I have a table called external_data in Postgres designed with two columns :

+----+---------------------------------------------+
| id |                    data                     |
+----+---------------------------------------------+
|  1 | [{"firstName":"John","lastName":"Doe"},...] |
|  2 | [{"productName":"Mouse","price":123},...]   |
+----+---------------------------------------------+
id: integer
data: jsonb

The purpose of this table is to save arrays of over a million objects.

So, in order to get a specified jsonb data, I'm just doing a simple query:

SELECT data
FROM external_data
WHERE id = 1
LIMIT 1

but I don't want to get all the entries in the json array, since there are too many of them.
Basically this is what I do to filter the entries:

SELECT json_agg(elem) FROM
(SELECT jsonb_array_elements(data) AS elem FROM external_data WHERE id = 1) x
WHERE elem @> '{"property":"value"}'

This works well, taking 1 to 1.5s to perform, but I wonder if i can optimize this request using indexes or something else ?

I've already read about GIN indexes using jsonb_path_ops, but since the jsonb data is from a subquery, creating an index with this command

CREATE INDEX idx_data on external_data using GIN(data jsonb_path_ops)
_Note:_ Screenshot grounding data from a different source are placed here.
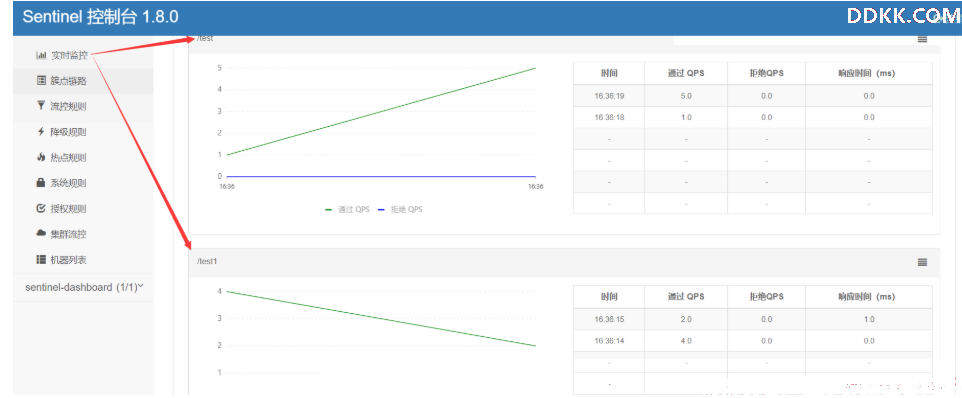Open the hamburger menu of /test panel
The image size is (962, 398).
922,39
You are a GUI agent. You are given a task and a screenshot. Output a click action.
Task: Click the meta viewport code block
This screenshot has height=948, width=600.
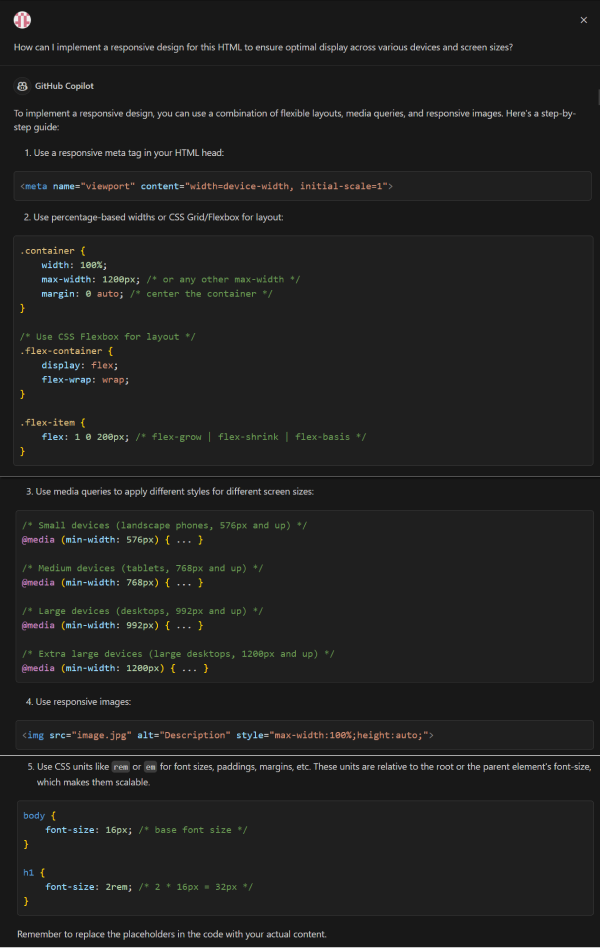tap(206, 186)
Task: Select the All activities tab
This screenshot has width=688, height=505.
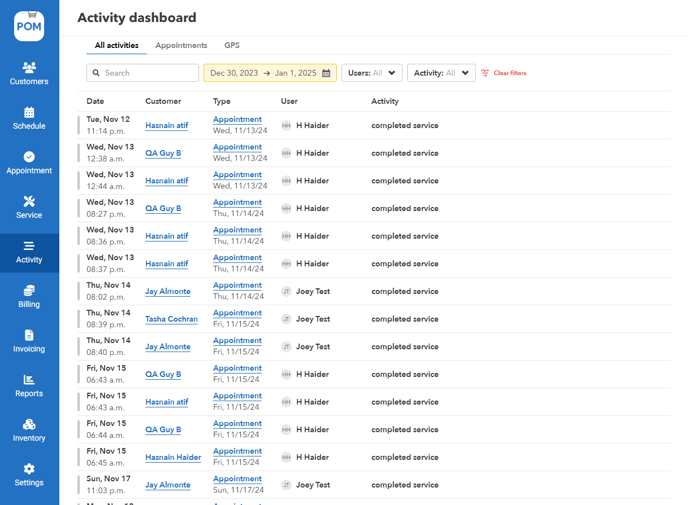Action: coord(117,45)
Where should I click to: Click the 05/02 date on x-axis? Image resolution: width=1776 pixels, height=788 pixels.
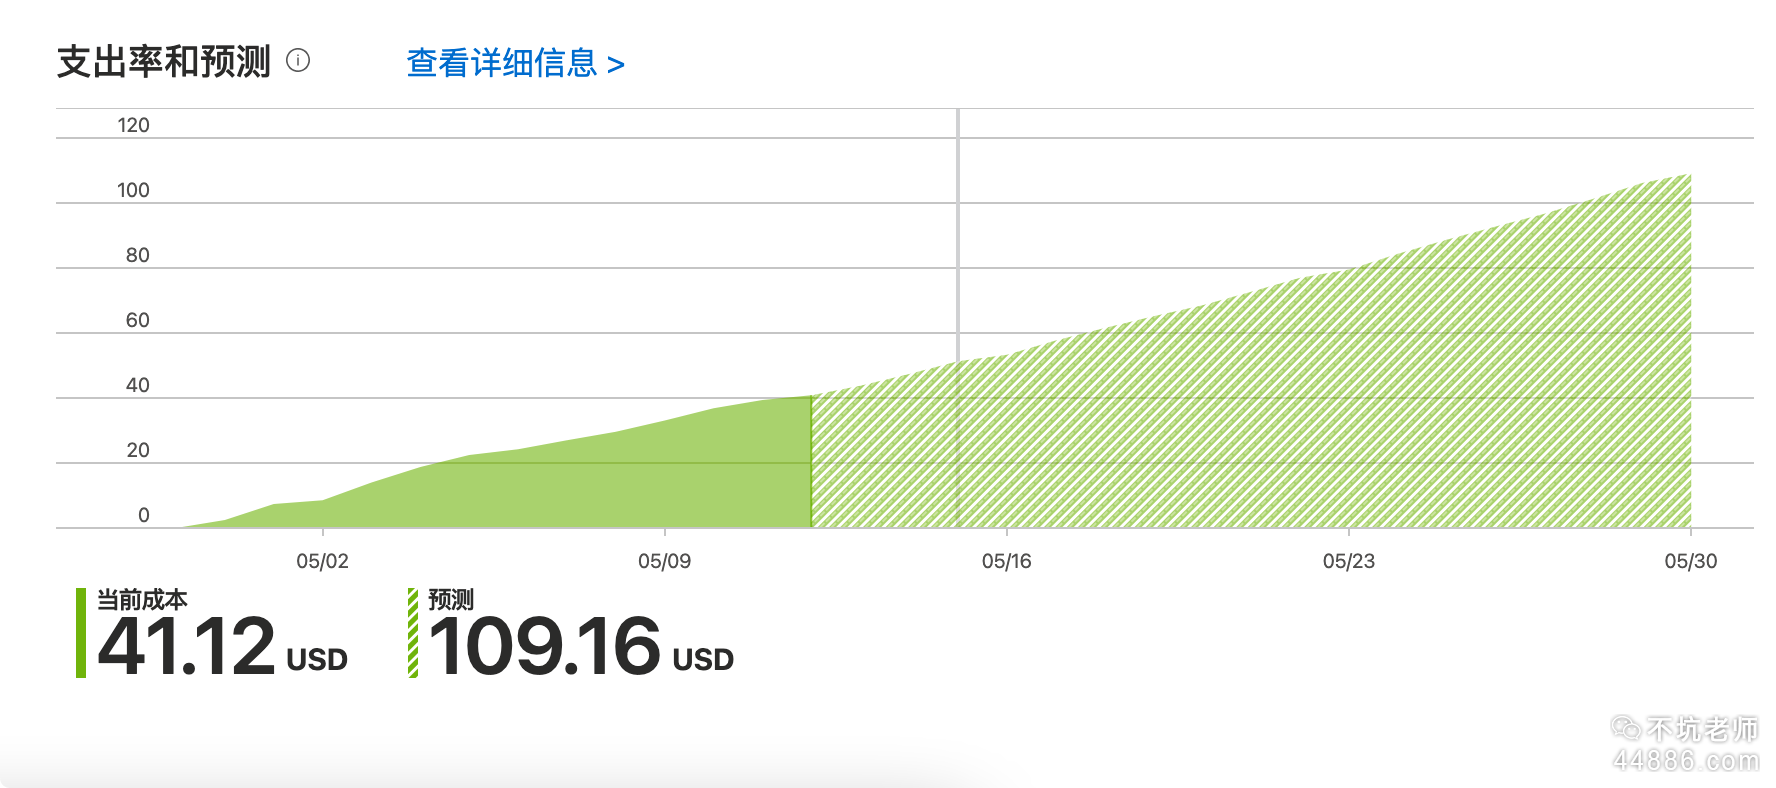tap(322, 561)
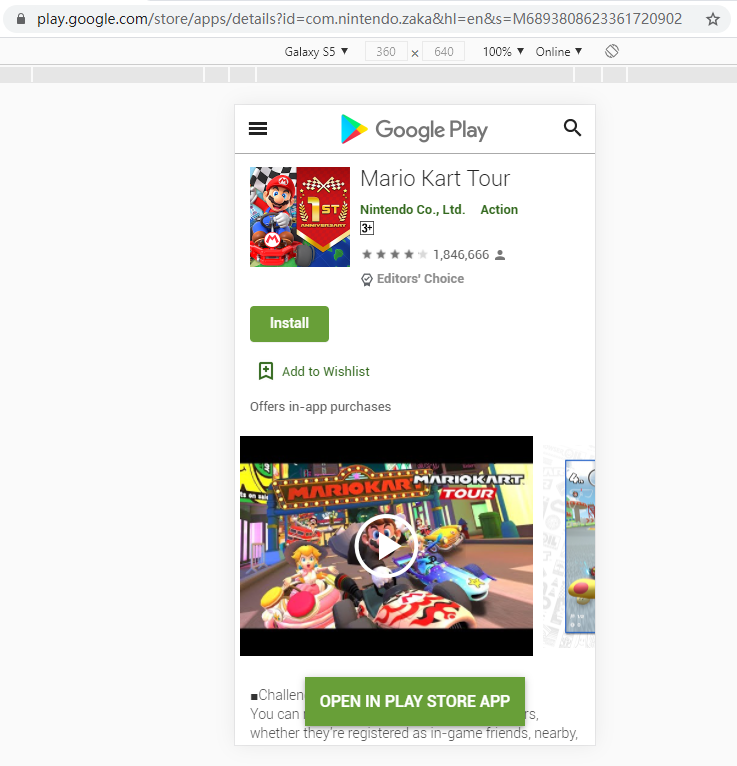The height and width of the screenshot is (766, 737).
Task: Open the hamburger navigation menu
Action: 258,128
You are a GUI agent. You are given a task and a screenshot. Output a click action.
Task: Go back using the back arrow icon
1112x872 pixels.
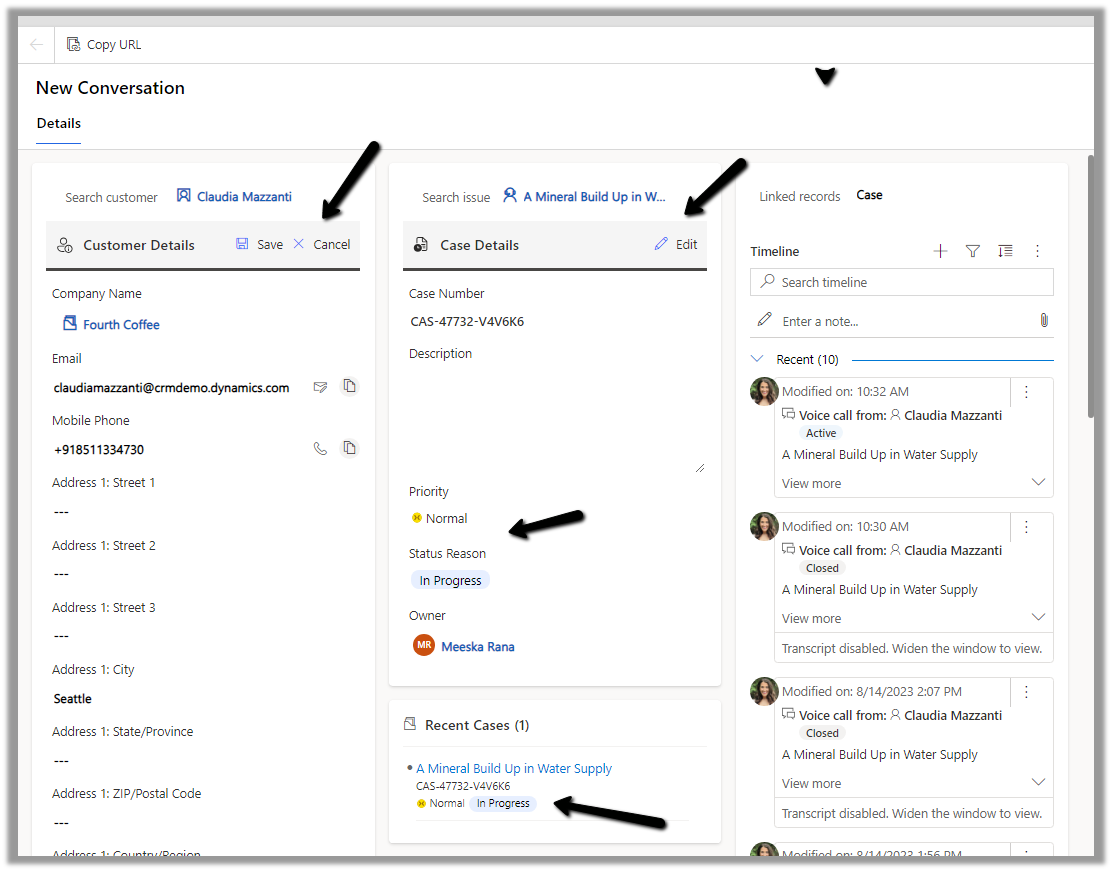point(37,45)
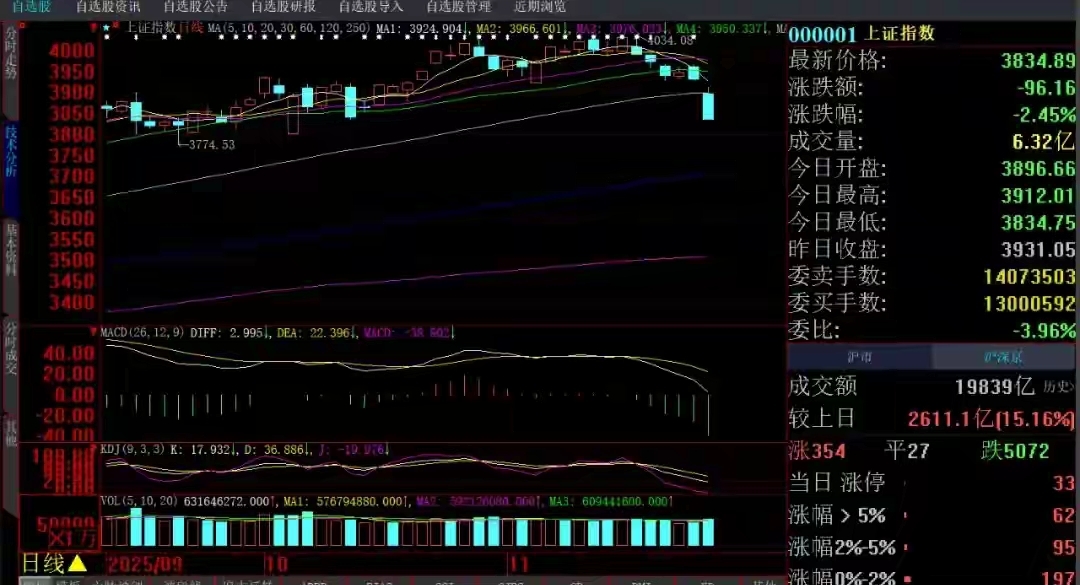Expand the 日线 period selector triangle

tap(77, 563)
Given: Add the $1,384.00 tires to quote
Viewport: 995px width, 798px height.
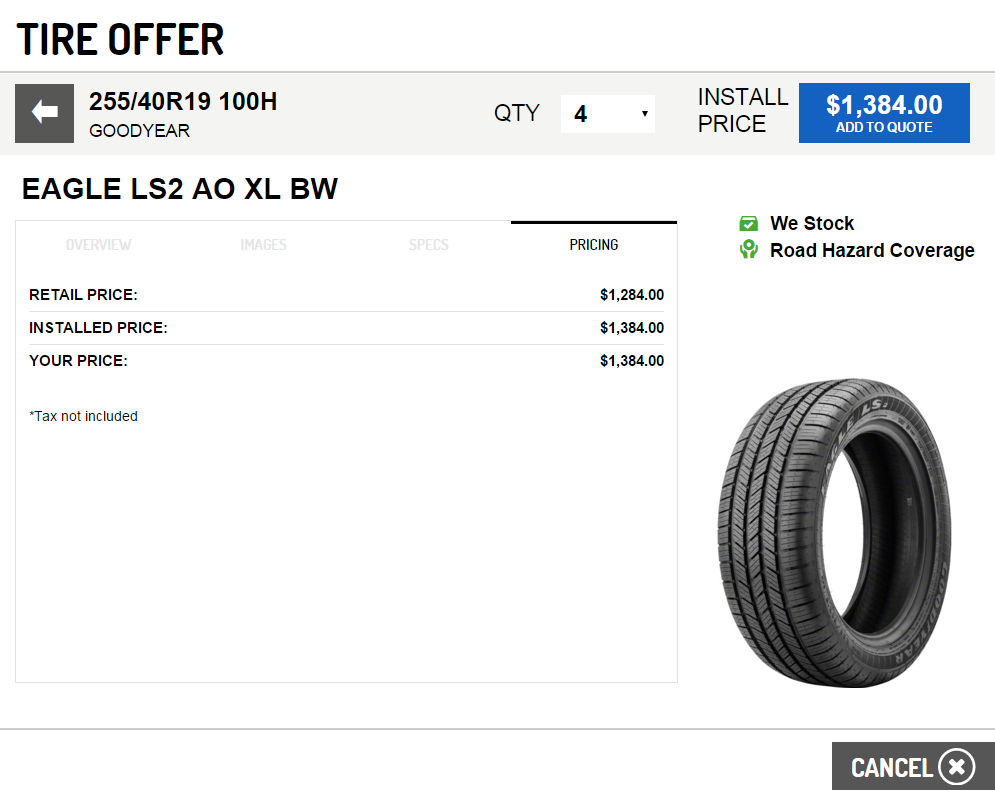Looking at the screenshot, I should point(884,113).
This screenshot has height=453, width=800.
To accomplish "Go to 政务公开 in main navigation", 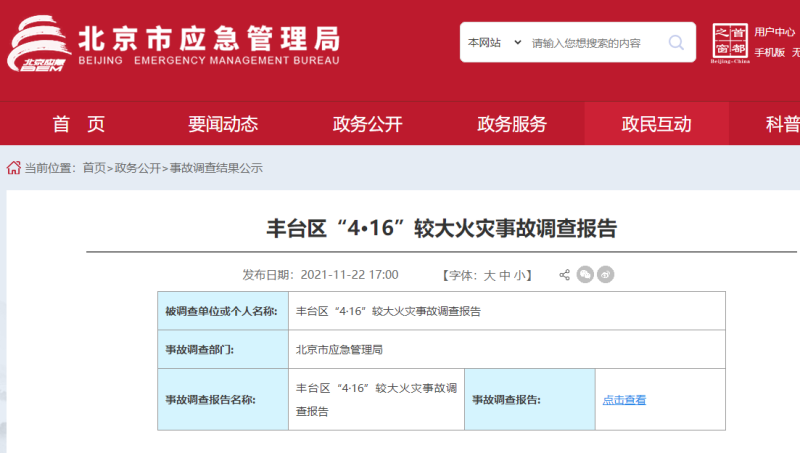I will coord(367,124).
my query doesn't use the index to perform faster :

"Aggregate  (cost=2.77..2.78 rows=1 width=32)"
"  ->  Subquery Scan on x  (cost=0.00..2.77 rows=1 width=32)"
"        Filter: (x.elem @> '{"Property": "value"}'::jsonb)"
"        ->  ProjectSet  (cost=0.00..1.52 rows=100 width=32)"
"              ->  Seq Scan on external_data  (cost=0.00..1.01 rows=1 width=32)"
"                    Filter: ((id)::integer = 1)"

And I created some functions using plv8 language and tried to use expression index, and it didn't work. Also, using theses functions would increase the query duration by adding 8 to 9s.

Is there an efficient way to optimize these query or it is the optimal way ?

Best Answer

You're doing as well as can be managed with your data structure. The GIN indexes serve the same purpose as any other index - finding rows given a condition. They don't help once the row is located. If you want this to be improved, you'd need to unroll the array elements into separate rows.